*What to work on*. The answer is to be an exact copy of the lines below running from the line with "The width and" down to the line with "The image size", both ends included, and nothing more.

*Task material*.
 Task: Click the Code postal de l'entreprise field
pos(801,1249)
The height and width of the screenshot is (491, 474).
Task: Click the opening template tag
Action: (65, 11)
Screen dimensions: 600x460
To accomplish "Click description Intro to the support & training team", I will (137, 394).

...

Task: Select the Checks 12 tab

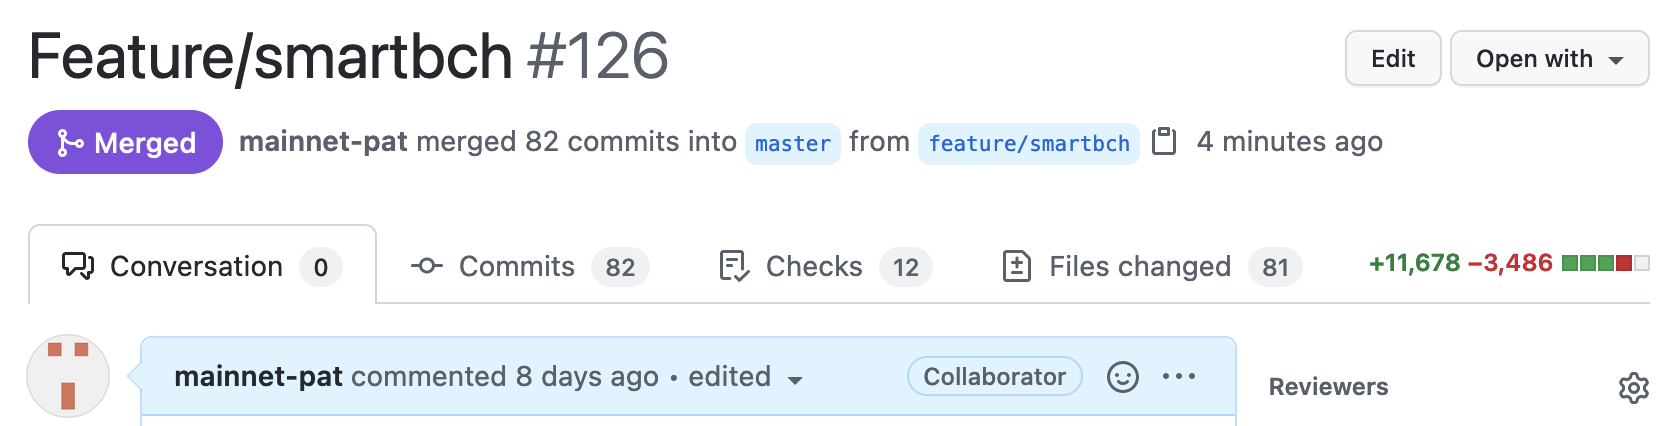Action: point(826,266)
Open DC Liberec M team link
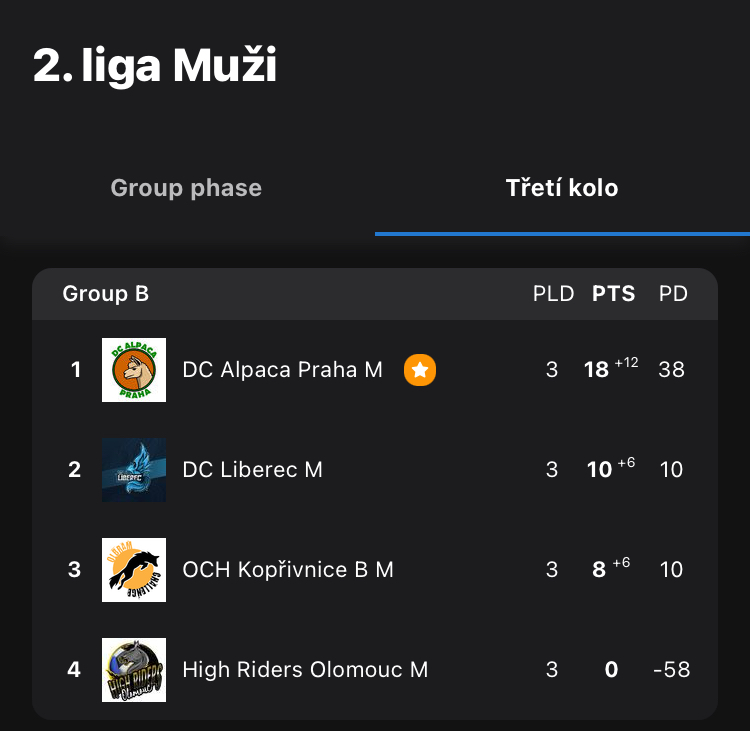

---

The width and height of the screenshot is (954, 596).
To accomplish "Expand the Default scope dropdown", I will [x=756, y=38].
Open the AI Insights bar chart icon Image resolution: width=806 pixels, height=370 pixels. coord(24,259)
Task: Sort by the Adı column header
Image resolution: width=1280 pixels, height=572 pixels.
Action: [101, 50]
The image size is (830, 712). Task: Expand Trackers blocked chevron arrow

*Answer to the exercise*.
The width and height of the screenshot is (954, 596).
To accomplish "Expand the Default scope dropdown", I will [x=756, y=38].
Open the AI Insights bar chart icon Image resolution: width=806 pixels, height=370 pixels. coord(24,259)
Task: Sort by the Adı column header
Image resolution: width=1280 pixels, height=572 pixels.
Action: [101, 50]
The image size is (830, 712). Task: Expand Trackers blocked chevron arrow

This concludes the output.